(Einträge zum Zeigen auf Wörter und Elemente)
______________________________

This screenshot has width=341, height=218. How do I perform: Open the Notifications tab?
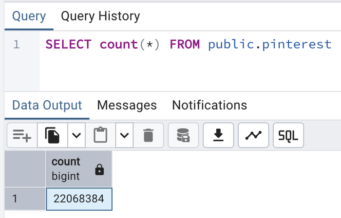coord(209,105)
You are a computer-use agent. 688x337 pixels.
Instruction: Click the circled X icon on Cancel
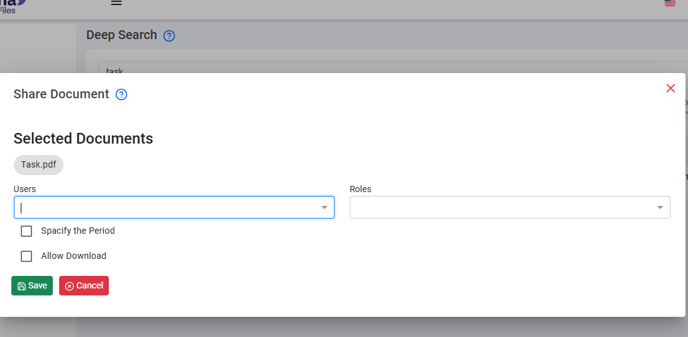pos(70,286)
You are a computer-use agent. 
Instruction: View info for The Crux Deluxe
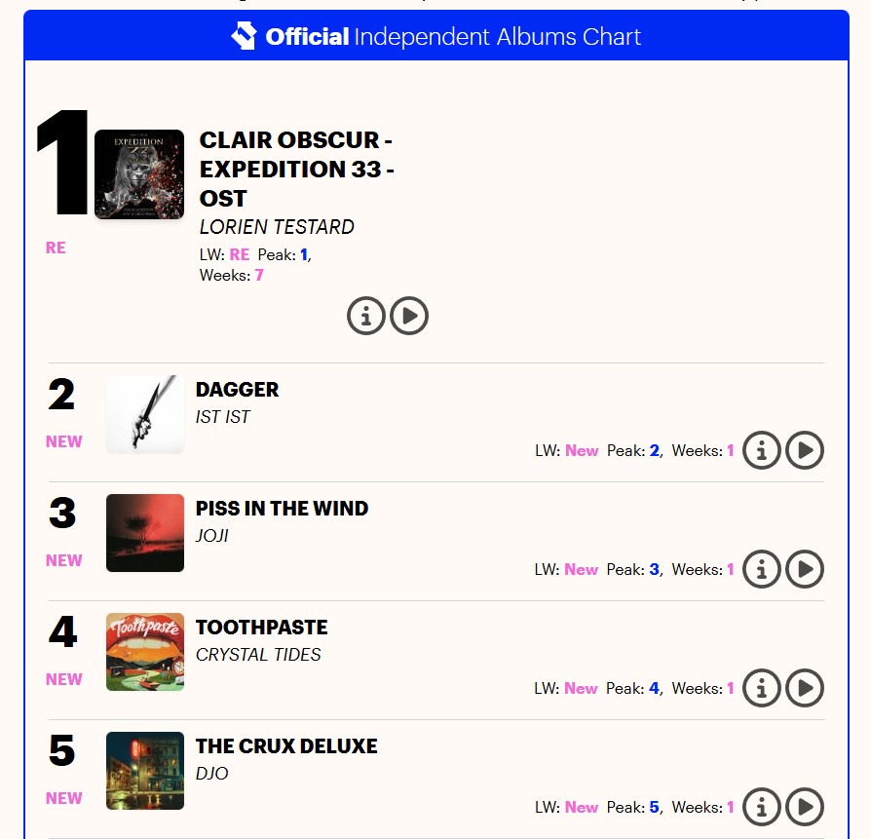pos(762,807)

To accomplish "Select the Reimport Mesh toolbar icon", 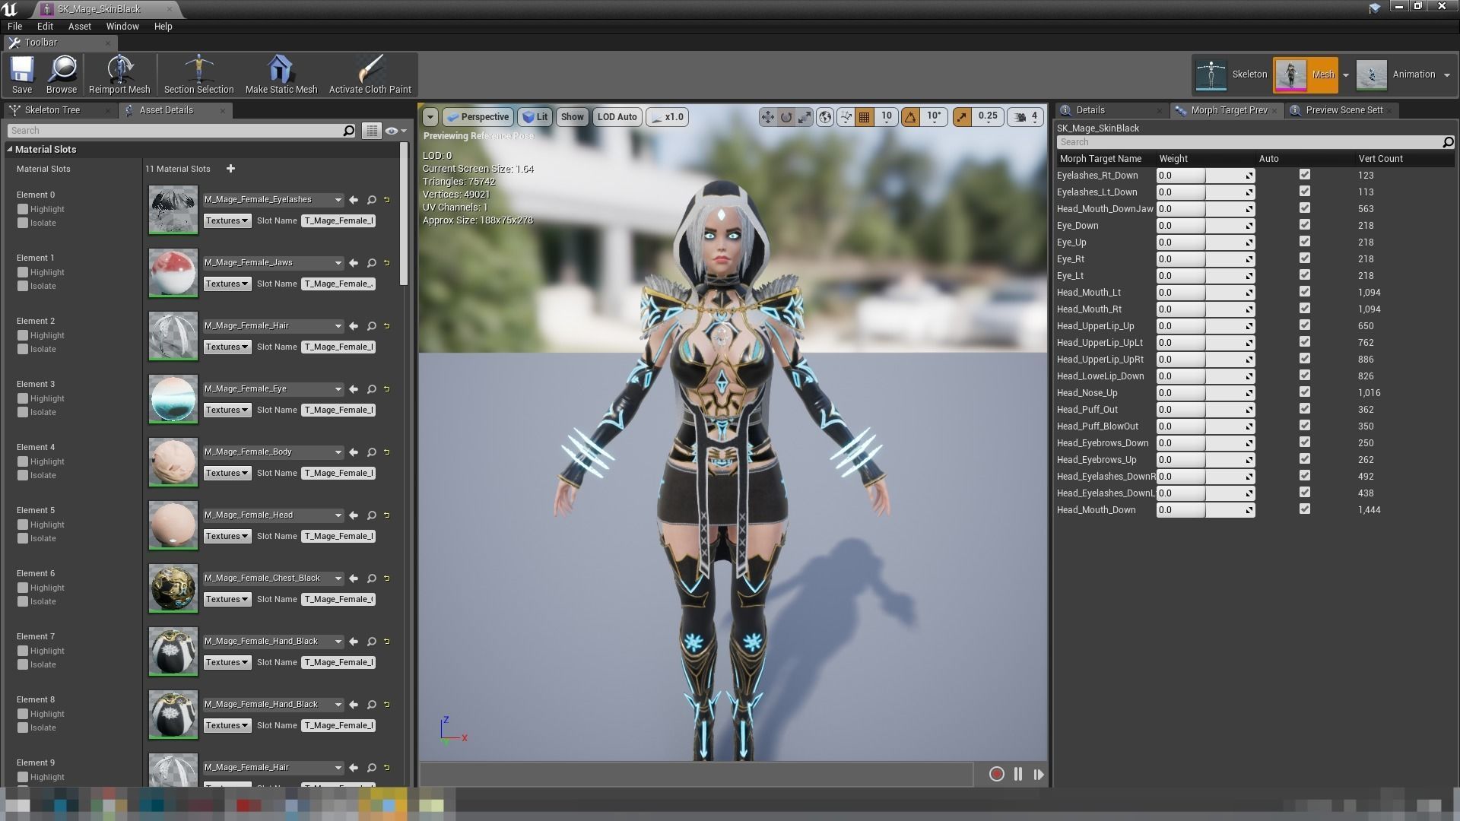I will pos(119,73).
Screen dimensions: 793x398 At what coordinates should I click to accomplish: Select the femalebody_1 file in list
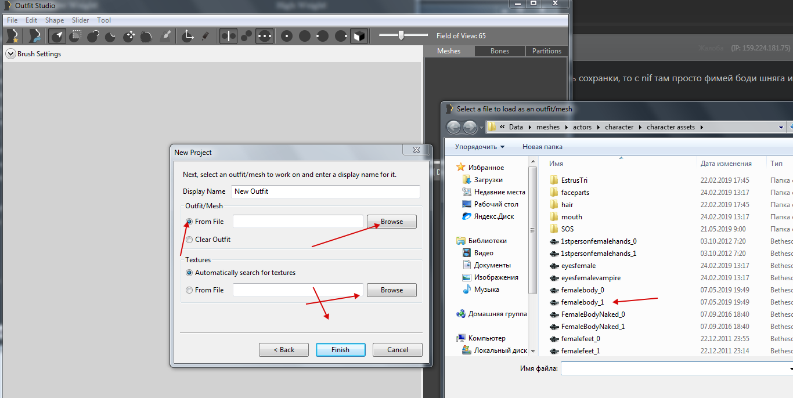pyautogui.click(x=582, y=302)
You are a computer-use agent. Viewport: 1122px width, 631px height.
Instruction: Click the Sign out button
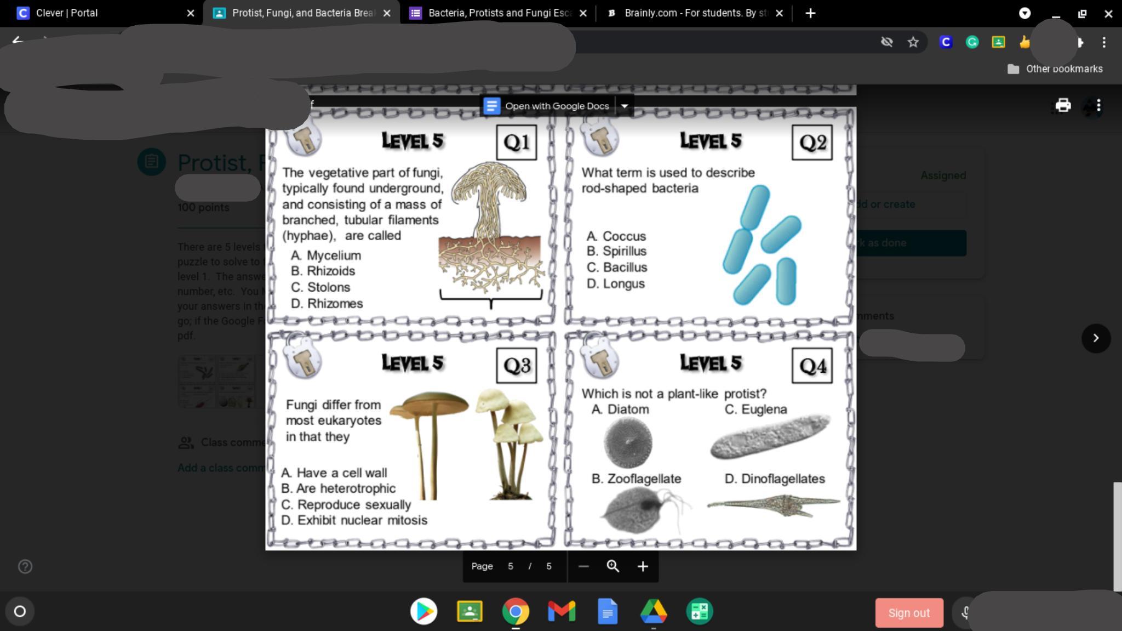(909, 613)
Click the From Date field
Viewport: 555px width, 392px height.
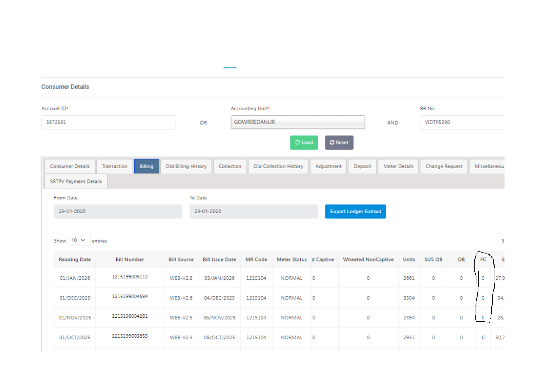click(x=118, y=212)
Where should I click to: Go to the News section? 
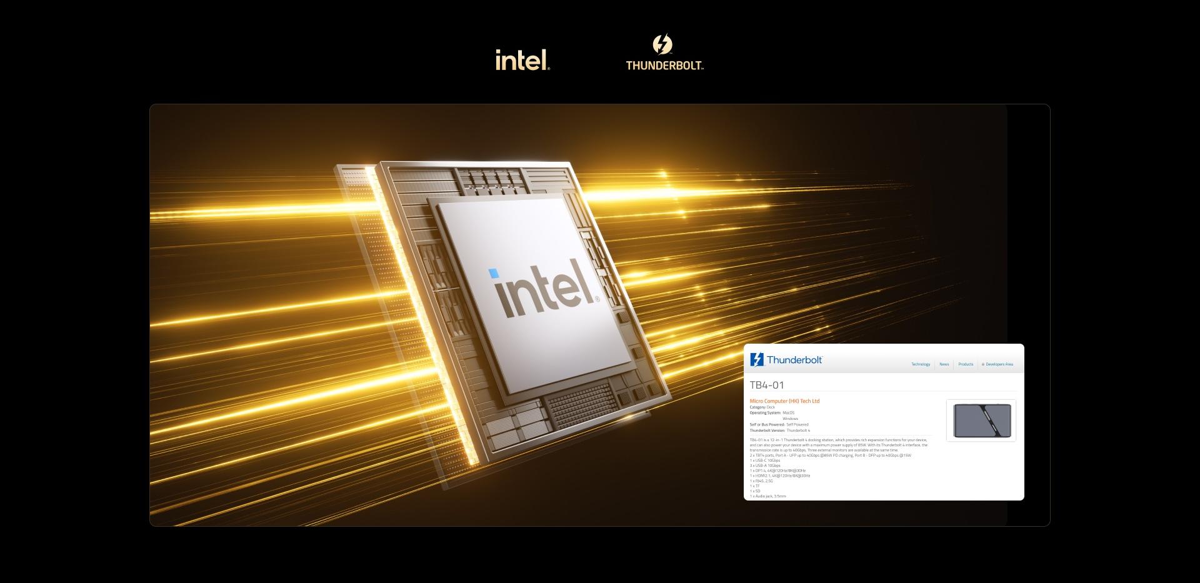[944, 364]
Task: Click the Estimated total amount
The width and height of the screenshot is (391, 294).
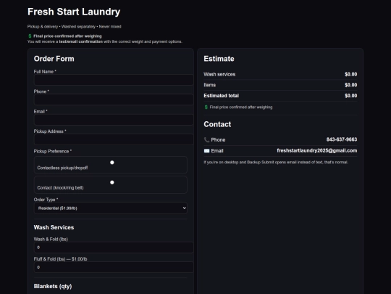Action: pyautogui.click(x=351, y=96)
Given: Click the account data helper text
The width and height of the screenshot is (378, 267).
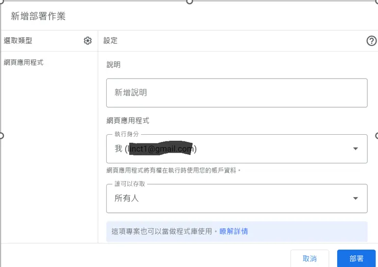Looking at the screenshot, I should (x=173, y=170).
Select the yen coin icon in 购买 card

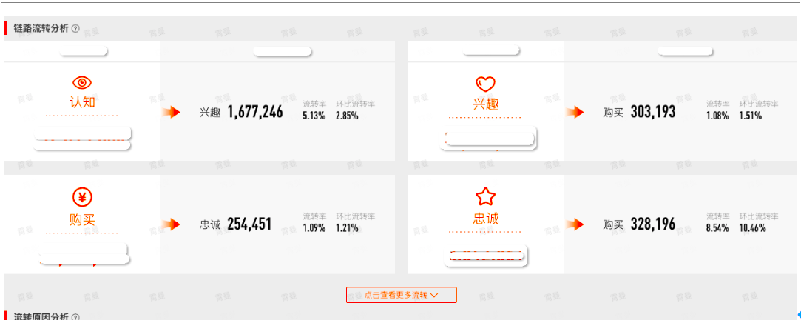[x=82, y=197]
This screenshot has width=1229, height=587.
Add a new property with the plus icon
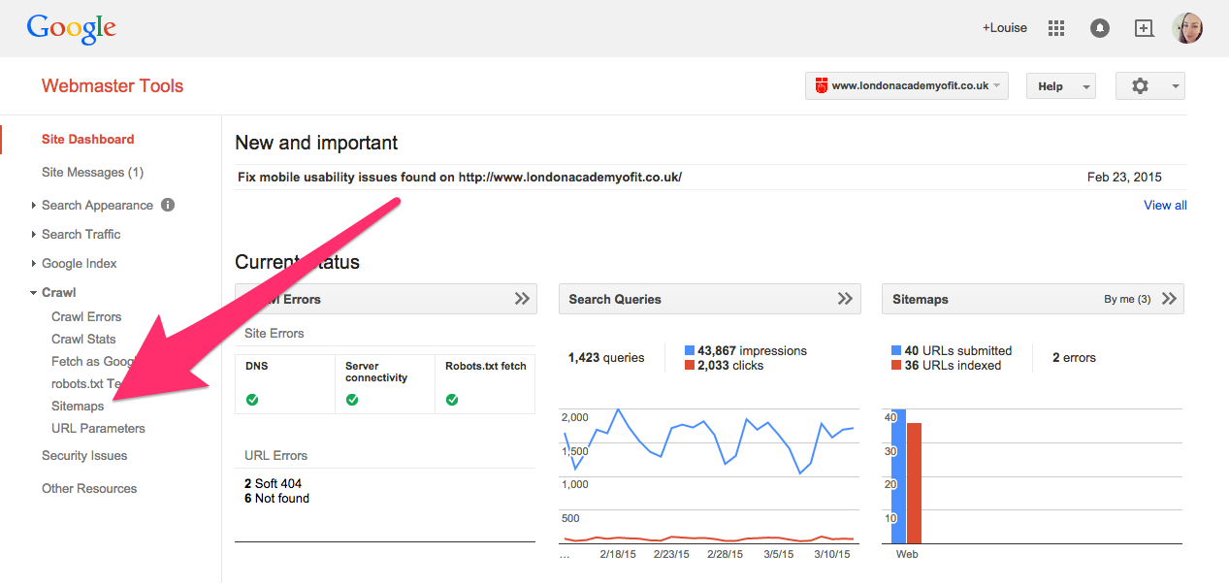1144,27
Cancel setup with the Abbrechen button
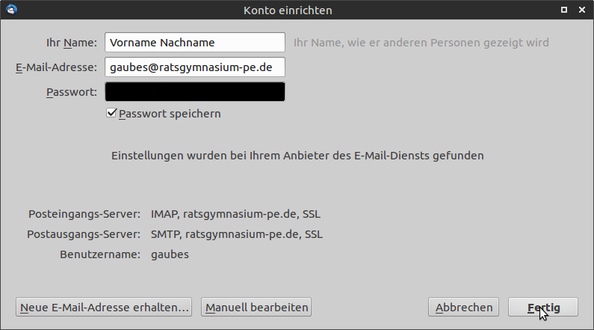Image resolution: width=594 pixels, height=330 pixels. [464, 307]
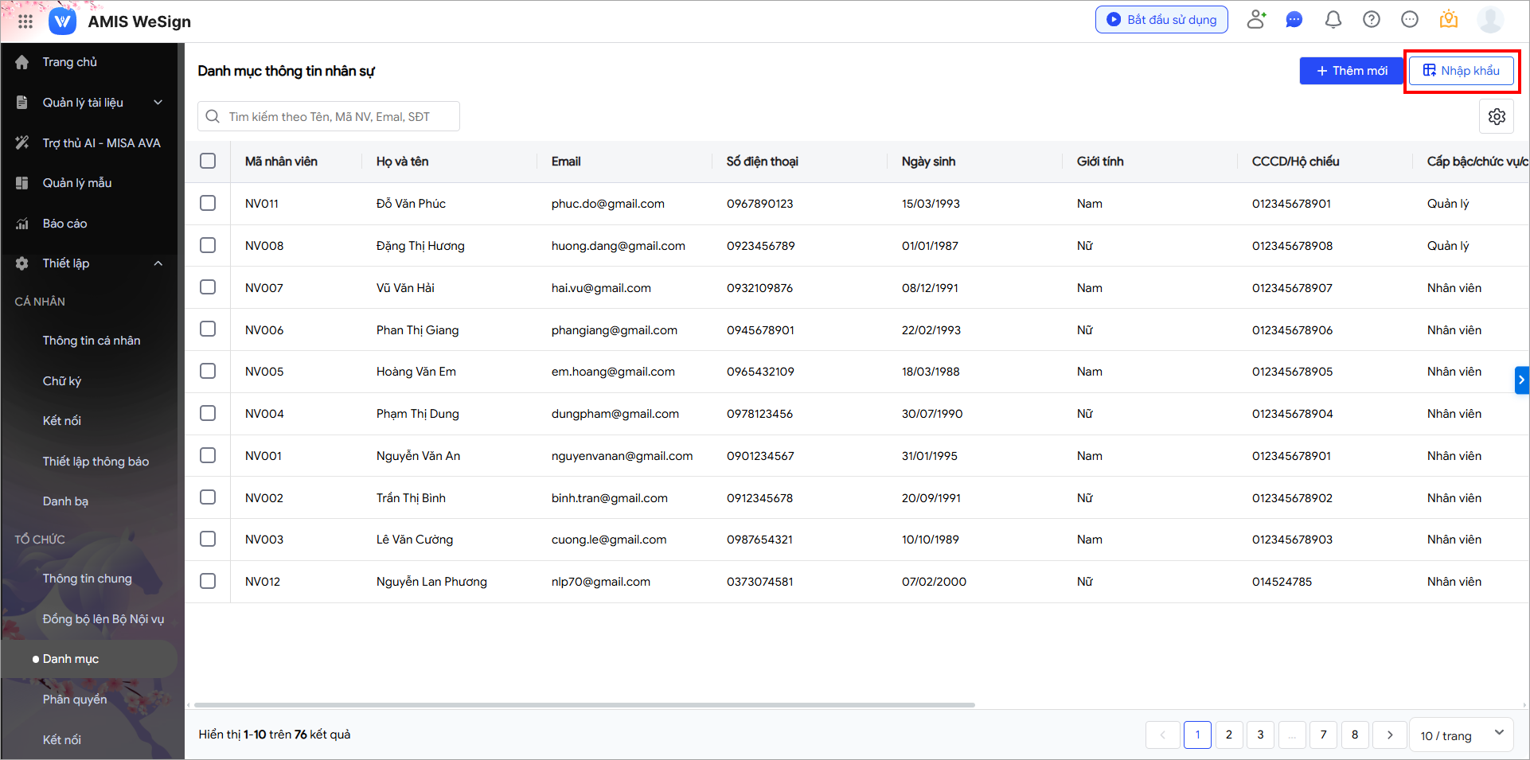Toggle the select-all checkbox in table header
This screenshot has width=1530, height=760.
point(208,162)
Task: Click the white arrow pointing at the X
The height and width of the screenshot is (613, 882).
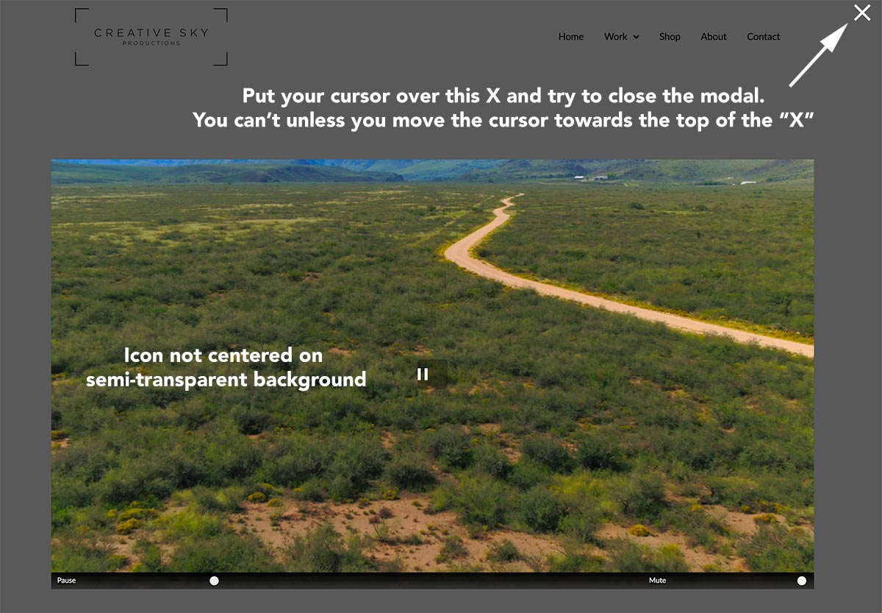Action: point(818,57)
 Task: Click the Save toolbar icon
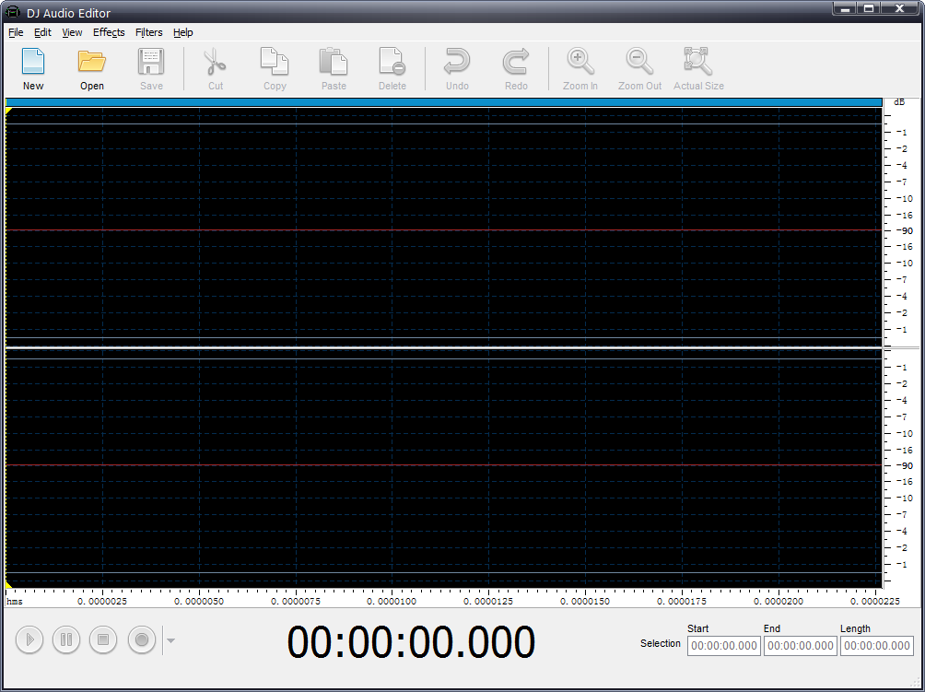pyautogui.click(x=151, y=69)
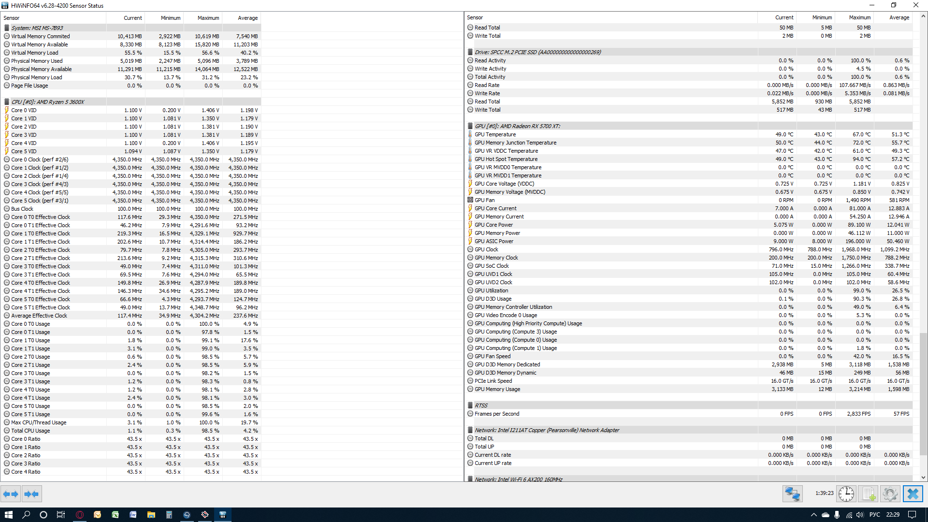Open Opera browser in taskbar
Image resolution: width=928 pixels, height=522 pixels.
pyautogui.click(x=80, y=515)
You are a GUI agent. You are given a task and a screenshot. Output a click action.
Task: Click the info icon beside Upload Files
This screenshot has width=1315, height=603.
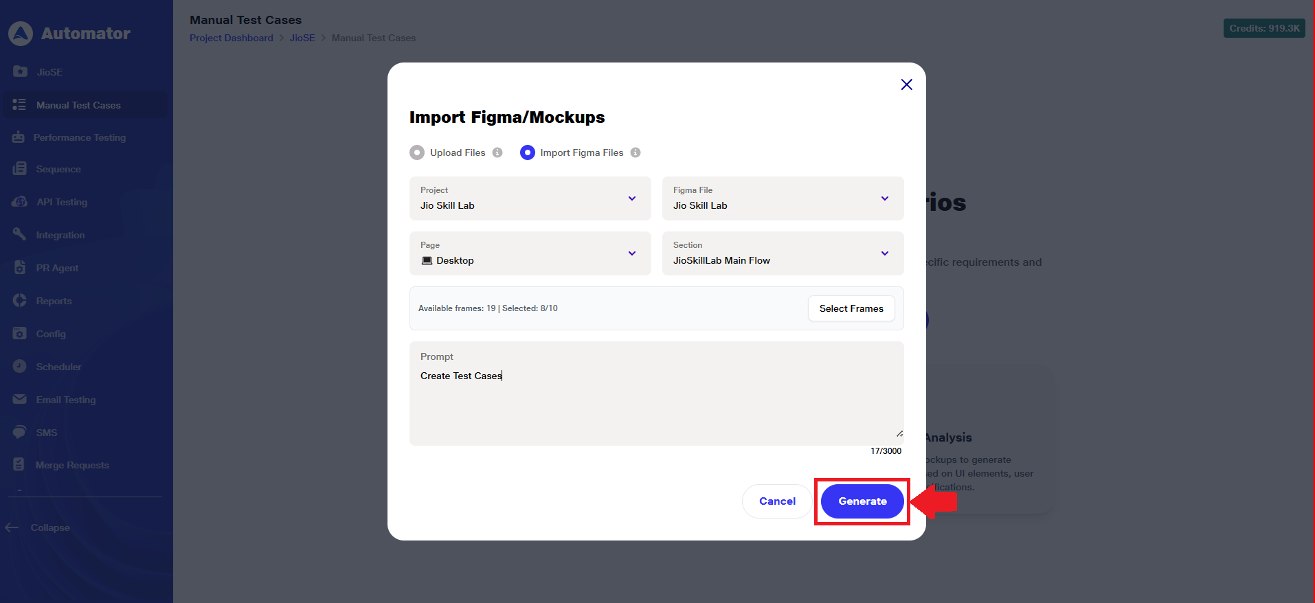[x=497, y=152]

______________________________

● Kurze Aufgabe
Übertrage aus den Datensätzen oben den Abschnitt von der Zeile mit „Given: Click the account data helper text“ bis einschließlich der Zeile mit „[x=82, y=197]“ Wort für Wort. Lass die Bilder in deiner Antwort weg.

● Antwort zur Aufgabe
Given: Click the account data helper text
The width and height of the screenshot is (378, 267).
Looking at the screenshot, I should (x=173, y=170).
Select the yen coin icon in 购买 card

[x=82, y=197]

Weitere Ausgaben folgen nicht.